Все эти потрясения, которые ему пришлось пережить, сказывались и на внутреннем состоянии Аветиса: «11 ноября мне исполнилось 40 лет: печальная годовщина. Посмотрим, а исполнится ли 41, и где, и как?..» Но, несмотря на тоску по дому и семье, Аветис всегда сохранял в сердце надежду: «Получив изображения моих детей — Ропера и Ваге, я несказанно обрадовался».
При всем при этом, армянский офицер продолжал исправно исполнять свой долг перед «больным» отечеством. Однажды, в ходе одного из боев, в корабль, груженный продовольствием, угодила бомба, и моментально начался пожар. Все турецкие солдаты замерли в оцепенении, не осмеливаясь его тушить. «Поднявшись на ступени, я крикнул, обращаясь к солдатам: «Эй, арсланы, это день служения ватану, давайте же тушить пожар, вперед!». Растерявшиеся было аскеры пришли в себя и бросились тушить огонь…».
Читая эти строки, невольно вновь и вновь задаешься вопросом: и как после всего этого турки смеют обвинять армян в предательстве «имма ватана» — государства — в ходе Первой мировой войны? Однако Аветису было хорошо известно, что из себя представляют турки, и в своих воспоминаниях он не сомневается в том, что это — «жестокий народ».
И вот начинается путь Аветиса к дому и последняя часть его дневника. «Все время думаю о доме. Уже два дня нахожусь в пути»; «…Шестой день идем пешком: сегодня я полностью вымотался. Нормальной пищи нет. Сегодня четыре наши телеги увязли в снегу. А еще стаи волков… провожу самые незабываемые дни в моей жизни. Однако то чувство, что возвращаюсь домой, заставляет забыть все испытания…». Однако даже усталость не в силах помешать ему описывать окружающее. Вот, например, картины Вана: «…Озеро, Вараг и гора Сипан создают впечатляющее зрелище»; «…В Баязете была тысяча армянских домов, но все бежали». Он проходит Кара-Килису и Челикян: «…Все деревни района — армянские, но все пустые».
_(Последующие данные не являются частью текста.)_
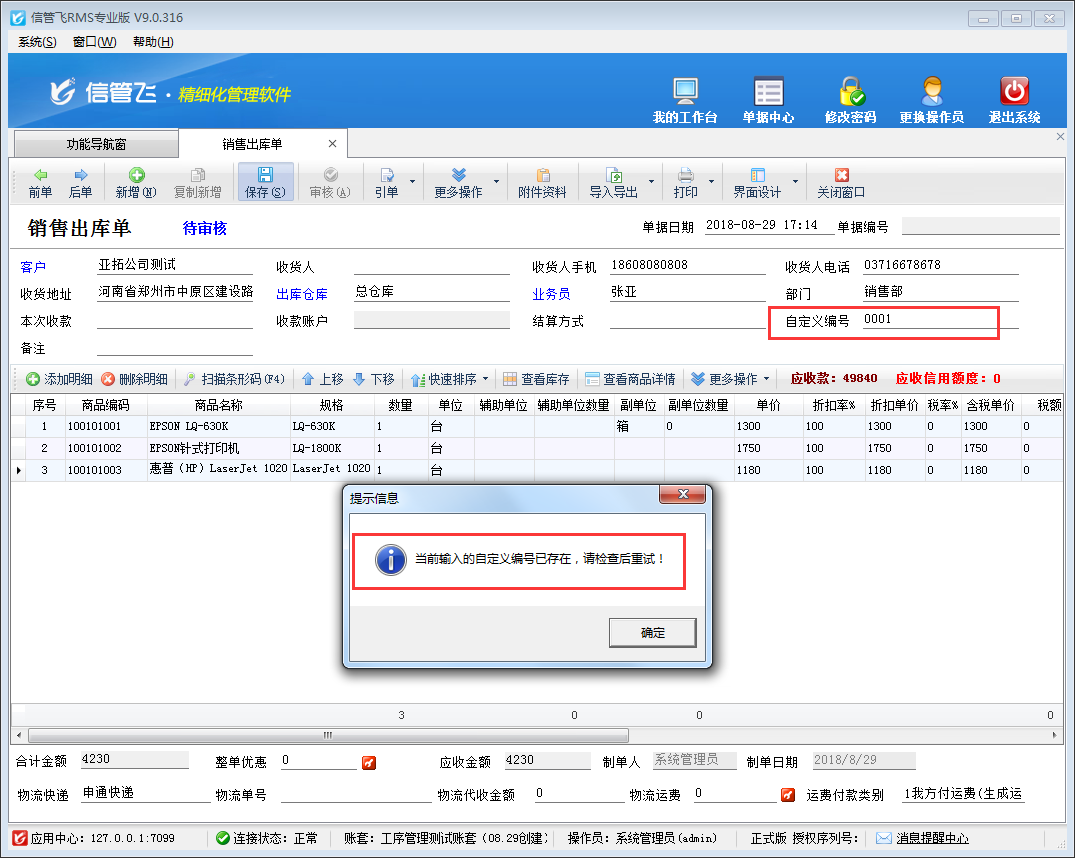Open the 系统 menu

click(x=37, y=41)
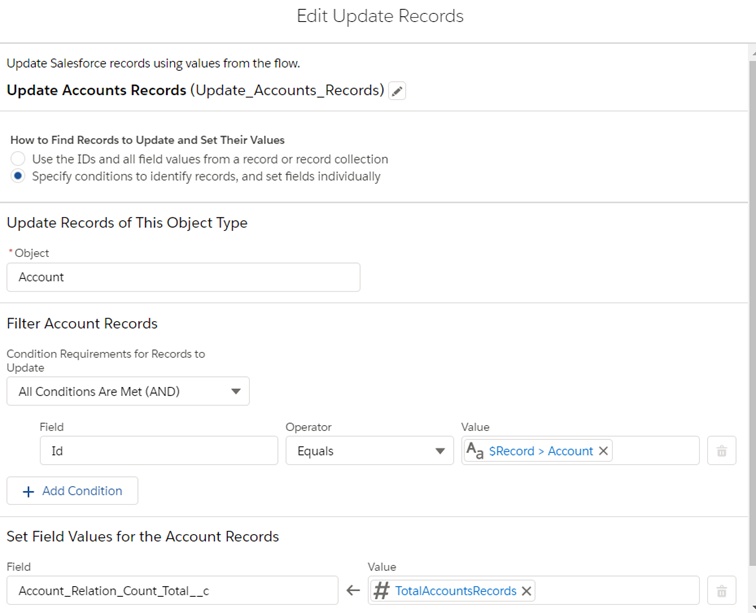Delete the Account_Relation_Count_Total__c field row
This screenshot has width=756, height=613.
point(721,591)
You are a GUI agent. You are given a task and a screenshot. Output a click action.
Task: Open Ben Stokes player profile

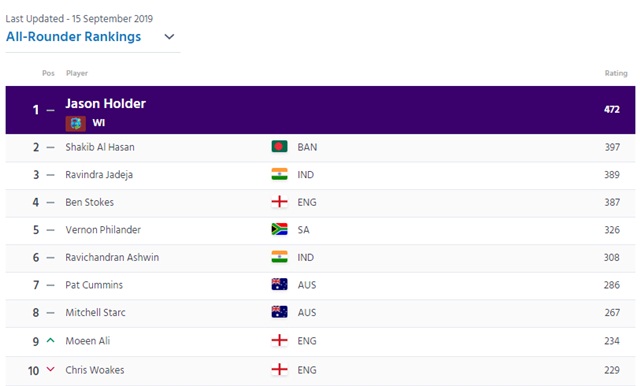[x=89, y=202]
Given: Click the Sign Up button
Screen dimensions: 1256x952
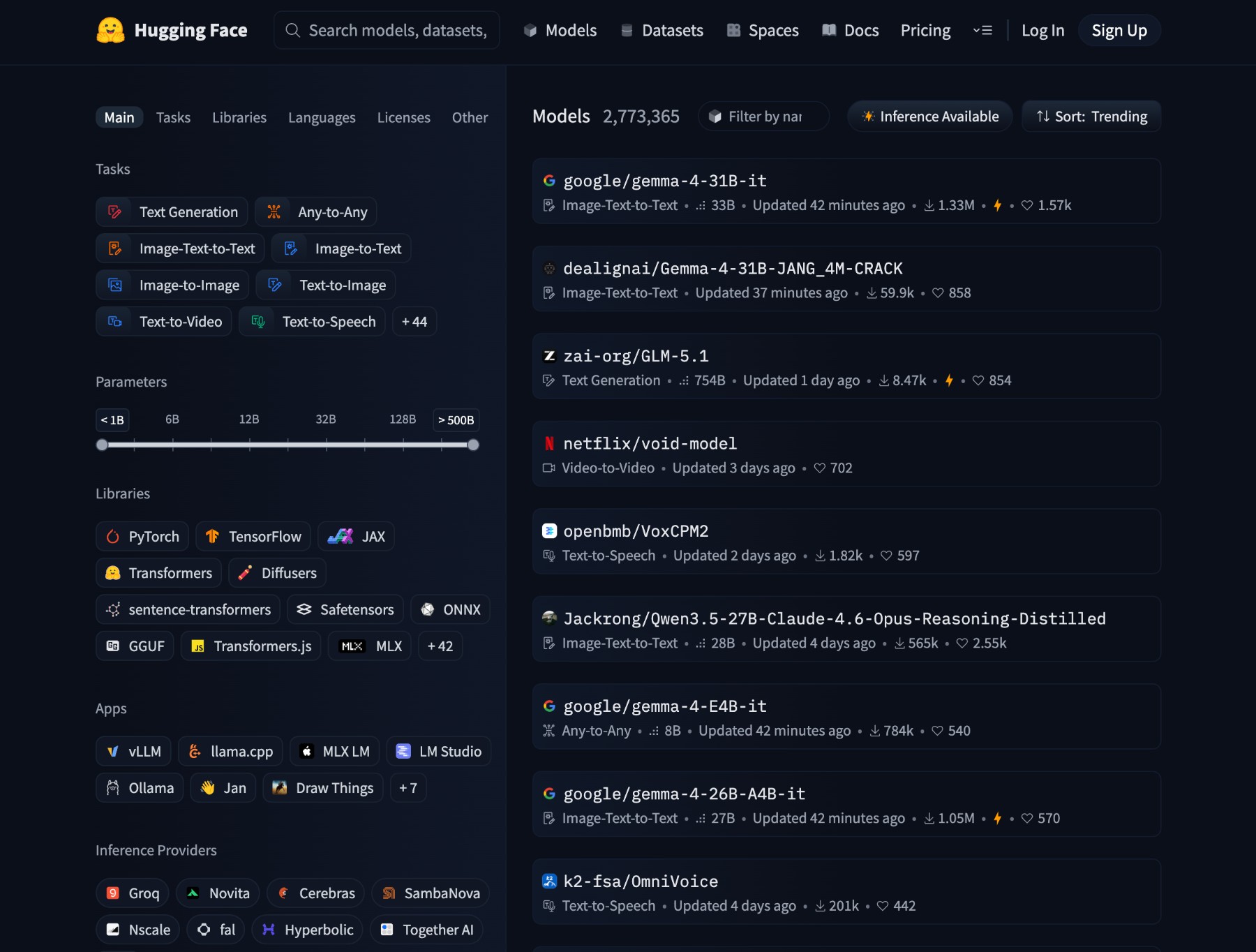Looking at the screenshot, I should pos(1119,31).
В итоге, после 40 дней пути, Аветис наконец достигает Трапезунда. Оттуда по морю добирается до Полиса и, наконец, по железной дороге — Алеппо.
Его жизнь и деятельность в Алеппо — это отдельная глава. Все свои силы он посвящает вопросу выживания соотечественников, спасшихся от жерновов Геноцида, становлению армянской общины Алеппо. Вместе с братом жены Филиппом Ованесяном, при содействии известной эстонской миссионерки и спасительницы армян Анны Хельвиг Бюль, он открывает лечебницу, впоследствии преобразованную в известную на весь Алеппо больницу его имени. В ней он лечит пострадавших в ходе Геноцида армян.
Свой благородный труд Аветис продолжал до 1950 года, пока позволяло здоровье.
Скончался Аветис Чападжян в 1952 году и с большими почестями был похоронен на Национальном кладбище Алеппо. Он стал подлинным символом выживания своего народа, как и его Алеппо сегодня — символом выживания Сирии.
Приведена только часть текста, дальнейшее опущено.